In the entries below, find the line with "Guide to head of household (751, 1604)" and the line with "Find your AGI (721, 1751)"; give again those lines and every line between them, exactly.

START Input records

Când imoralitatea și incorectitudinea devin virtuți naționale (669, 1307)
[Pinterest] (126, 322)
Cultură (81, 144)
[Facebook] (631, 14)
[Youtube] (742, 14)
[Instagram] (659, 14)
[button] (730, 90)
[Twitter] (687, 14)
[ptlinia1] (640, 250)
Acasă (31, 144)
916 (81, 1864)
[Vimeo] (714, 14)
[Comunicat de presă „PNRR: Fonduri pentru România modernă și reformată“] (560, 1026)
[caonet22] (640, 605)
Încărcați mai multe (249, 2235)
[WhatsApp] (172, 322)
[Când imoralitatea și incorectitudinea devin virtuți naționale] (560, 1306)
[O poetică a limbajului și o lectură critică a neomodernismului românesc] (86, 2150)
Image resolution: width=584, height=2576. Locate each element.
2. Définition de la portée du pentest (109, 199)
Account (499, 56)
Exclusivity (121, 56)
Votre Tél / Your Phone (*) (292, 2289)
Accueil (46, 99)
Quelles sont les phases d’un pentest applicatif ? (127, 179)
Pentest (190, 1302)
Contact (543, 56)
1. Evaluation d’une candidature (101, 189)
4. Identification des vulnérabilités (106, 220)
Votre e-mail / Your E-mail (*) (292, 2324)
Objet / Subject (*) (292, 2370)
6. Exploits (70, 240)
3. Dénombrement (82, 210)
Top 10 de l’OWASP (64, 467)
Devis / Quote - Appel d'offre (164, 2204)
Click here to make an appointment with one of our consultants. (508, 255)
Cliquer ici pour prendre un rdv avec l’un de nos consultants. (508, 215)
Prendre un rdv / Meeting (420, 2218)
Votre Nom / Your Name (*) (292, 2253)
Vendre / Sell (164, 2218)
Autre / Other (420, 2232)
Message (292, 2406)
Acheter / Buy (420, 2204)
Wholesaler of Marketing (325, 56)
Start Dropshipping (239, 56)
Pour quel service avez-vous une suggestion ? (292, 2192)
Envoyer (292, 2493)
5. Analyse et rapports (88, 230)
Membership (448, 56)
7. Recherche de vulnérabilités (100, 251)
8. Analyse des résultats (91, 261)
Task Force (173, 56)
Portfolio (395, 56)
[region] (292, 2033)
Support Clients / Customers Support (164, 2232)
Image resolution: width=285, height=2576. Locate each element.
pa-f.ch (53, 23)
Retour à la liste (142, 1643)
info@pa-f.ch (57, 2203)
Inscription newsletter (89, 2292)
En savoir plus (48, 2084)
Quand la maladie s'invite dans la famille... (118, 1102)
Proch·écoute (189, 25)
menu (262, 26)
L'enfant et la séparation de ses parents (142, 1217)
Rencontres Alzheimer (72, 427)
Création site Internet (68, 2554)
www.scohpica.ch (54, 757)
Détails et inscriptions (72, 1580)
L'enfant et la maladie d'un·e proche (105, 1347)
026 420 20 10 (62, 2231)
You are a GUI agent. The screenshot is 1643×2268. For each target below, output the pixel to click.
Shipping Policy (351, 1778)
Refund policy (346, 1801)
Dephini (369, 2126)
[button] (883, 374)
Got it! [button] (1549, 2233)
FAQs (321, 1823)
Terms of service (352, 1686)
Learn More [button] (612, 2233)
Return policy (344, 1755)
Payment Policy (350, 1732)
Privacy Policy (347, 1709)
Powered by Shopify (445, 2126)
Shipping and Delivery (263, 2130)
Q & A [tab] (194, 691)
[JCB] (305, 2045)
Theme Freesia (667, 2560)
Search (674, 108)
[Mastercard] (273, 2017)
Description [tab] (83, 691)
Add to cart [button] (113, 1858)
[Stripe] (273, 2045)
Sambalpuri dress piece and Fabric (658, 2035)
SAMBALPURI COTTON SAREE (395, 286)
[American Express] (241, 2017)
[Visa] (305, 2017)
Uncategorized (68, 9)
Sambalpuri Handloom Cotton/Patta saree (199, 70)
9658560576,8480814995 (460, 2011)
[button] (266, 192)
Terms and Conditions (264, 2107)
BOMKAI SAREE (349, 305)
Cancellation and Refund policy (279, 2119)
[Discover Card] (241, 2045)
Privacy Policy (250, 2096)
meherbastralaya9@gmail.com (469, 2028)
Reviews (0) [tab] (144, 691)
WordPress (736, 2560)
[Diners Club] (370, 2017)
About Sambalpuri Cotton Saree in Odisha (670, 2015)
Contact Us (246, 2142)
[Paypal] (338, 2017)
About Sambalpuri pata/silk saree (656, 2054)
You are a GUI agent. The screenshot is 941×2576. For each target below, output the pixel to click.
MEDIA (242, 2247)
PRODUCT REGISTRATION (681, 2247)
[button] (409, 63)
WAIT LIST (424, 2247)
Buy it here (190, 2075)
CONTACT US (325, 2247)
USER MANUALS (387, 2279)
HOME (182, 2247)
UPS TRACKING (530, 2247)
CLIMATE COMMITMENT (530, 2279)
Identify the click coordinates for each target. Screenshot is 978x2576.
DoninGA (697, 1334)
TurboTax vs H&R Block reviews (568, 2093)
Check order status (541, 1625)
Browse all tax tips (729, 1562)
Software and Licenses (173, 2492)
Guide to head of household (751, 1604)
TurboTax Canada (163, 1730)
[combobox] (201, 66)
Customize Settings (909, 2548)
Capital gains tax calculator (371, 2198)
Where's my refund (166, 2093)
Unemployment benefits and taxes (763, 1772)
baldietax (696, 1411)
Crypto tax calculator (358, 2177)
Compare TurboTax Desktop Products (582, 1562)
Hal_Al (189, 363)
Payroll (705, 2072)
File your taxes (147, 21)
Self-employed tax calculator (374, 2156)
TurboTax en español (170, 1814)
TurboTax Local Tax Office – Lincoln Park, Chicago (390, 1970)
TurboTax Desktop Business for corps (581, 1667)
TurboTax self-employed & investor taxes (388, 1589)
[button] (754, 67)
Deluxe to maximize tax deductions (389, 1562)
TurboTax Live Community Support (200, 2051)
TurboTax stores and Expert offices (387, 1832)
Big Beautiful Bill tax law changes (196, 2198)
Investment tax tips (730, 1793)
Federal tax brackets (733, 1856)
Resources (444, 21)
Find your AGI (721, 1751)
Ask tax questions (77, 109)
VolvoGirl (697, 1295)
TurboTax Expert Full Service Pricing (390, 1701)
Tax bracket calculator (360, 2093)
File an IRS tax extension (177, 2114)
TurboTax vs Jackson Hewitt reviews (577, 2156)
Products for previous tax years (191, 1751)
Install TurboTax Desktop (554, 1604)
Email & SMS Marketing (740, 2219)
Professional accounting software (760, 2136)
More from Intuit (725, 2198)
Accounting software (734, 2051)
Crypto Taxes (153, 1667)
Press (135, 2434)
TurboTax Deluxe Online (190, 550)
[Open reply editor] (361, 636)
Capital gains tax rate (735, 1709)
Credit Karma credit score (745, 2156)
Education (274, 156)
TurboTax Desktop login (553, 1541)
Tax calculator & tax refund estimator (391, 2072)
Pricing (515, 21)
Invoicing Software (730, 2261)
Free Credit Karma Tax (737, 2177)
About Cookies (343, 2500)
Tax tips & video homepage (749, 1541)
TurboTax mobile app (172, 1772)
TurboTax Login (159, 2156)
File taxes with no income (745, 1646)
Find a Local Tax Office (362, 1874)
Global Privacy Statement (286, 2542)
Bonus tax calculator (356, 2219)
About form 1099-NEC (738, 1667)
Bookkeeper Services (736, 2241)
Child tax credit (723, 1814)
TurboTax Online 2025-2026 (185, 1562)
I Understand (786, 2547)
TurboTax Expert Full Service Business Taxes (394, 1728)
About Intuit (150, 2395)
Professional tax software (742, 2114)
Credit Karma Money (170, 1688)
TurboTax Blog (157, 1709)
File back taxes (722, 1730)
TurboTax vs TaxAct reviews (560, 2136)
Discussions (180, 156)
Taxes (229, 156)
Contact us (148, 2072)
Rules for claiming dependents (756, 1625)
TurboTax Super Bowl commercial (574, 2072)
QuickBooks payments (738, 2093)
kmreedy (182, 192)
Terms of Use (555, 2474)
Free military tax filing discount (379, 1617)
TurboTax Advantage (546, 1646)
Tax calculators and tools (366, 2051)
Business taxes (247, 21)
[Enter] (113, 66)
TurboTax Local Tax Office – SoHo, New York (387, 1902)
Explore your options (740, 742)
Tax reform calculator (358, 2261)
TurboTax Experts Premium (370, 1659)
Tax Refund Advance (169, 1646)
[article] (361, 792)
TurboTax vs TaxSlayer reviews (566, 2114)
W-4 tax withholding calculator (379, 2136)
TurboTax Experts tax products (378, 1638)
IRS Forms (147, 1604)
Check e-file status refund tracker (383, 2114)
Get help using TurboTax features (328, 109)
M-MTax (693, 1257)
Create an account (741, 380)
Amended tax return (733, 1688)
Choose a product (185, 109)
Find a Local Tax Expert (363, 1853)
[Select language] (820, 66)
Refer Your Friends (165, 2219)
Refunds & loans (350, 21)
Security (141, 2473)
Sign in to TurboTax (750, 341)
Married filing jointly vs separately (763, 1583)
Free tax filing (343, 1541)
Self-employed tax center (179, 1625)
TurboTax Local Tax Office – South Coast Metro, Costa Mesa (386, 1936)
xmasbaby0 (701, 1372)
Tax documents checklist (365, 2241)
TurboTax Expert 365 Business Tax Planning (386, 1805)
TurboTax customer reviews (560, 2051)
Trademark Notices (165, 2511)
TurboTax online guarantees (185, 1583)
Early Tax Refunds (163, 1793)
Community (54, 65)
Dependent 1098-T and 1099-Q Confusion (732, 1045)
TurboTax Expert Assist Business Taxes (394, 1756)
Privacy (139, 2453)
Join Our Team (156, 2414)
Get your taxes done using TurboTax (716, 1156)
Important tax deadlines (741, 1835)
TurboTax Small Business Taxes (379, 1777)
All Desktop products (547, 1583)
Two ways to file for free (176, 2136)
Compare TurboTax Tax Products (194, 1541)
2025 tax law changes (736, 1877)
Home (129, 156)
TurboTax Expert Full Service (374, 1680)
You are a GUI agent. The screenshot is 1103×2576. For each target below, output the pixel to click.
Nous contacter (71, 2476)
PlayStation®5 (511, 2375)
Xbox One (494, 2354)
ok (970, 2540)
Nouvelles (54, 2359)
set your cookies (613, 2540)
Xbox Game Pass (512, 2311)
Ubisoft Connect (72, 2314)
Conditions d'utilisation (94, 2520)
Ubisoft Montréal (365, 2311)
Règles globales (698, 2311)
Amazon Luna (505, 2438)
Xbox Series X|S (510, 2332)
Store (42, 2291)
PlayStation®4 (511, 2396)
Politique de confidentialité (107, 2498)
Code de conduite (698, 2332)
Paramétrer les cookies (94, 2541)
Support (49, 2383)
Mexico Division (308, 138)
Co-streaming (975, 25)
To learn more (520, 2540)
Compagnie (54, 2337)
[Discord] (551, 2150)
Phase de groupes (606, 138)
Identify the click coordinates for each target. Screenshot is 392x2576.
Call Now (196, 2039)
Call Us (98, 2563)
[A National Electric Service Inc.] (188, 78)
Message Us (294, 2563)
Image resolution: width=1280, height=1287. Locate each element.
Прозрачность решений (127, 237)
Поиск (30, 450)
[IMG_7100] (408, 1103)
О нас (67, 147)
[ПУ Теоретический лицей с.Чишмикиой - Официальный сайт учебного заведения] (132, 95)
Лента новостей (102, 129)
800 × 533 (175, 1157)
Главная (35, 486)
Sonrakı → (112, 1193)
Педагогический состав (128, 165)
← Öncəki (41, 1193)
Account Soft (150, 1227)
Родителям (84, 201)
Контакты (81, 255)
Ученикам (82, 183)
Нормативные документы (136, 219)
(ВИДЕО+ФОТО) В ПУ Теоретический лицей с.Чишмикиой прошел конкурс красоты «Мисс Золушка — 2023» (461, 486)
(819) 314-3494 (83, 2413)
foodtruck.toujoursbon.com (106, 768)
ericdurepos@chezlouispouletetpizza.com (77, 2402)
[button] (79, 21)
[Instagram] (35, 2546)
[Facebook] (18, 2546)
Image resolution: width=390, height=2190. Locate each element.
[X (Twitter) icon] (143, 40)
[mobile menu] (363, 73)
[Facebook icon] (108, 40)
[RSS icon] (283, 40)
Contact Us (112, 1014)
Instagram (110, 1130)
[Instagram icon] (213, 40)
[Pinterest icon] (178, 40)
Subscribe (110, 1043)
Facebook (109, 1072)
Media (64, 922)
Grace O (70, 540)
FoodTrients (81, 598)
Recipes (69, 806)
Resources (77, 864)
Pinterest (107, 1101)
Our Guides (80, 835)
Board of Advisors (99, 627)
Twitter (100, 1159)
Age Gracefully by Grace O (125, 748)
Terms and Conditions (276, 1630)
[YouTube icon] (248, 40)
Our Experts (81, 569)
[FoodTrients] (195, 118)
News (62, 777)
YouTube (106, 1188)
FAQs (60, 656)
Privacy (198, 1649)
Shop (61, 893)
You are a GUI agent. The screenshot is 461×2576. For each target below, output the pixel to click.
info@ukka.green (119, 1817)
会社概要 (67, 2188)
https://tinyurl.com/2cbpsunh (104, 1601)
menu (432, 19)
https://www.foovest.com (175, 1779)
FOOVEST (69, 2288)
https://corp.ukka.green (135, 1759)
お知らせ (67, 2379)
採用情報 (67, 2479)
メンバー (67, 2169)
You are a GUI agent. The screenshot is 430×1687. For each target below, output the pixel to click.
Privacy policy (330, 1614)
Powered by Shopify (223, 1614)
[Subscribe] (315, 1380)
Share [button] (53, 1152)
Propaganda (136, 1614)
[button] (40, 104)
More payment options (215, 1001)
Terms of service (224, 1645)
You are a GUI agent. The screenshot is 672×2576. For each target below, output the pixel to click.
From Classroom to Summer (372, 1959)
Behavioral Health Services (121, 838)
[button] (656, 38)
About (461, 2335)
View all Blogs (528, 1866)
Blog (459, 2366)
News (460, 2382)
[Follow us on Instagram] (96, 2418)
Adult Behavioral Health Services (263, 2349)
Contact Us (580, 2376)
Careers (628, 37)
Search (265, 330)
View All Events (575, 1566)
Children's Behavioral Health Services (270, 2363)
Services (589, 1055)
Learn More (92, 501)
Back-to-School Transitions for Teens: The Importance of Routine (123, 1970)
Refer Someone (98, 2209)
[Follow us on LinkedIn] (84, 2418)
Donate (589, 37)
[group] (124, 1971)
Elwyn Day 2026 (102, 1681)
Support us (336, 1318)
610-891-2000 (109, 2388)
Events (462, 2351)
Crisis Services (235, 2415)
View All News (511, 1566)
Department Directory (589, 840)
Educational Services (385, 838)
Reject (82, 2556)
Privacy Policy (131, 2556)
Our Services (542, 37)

END Input records

--- Your response ---
Guide to head of household (751, 1604)
TurboTax Canada (163, 1730)
[combobox] (201, 66)
Customize Settings (909, 2548)
Capital gains tax calculator (371, 2198)
Where's my refund (166, 2093)
Unemployment benefits and taxes (763, 1772)
baldietax (696, 1411)
Crypto tax calculator (358, 2177)
Compare TurboTax Desktop Products (582, 1562)
Hal_Al (189, 363)
Payroll (705, 2072)
File your taxes (147, 21)
Self-employed tax calculator (374, 2156)
TurboTax en español (170, 1814)
TurboTax Local Tax Office – Lincoln Park, Chicago (390, 1970)
TurboTax Desktop Business for corps (581, 1667)
TurboTax self-employed & investor taxes (388, 1589)
[button] (754, 67)
Deluxe to maximize tax deductions (389, 1562)
TurboTax Live Community Support (200, 2051)
TurboTax stores and Expert offices (387, 1832)
Big Beautiful Bill tax law changes (196, 2198)
Investment tax tips (730, 1793)
Federal tax brackets (733, 1856)
Resources (444, 21)
Find your AGI (721, 1751)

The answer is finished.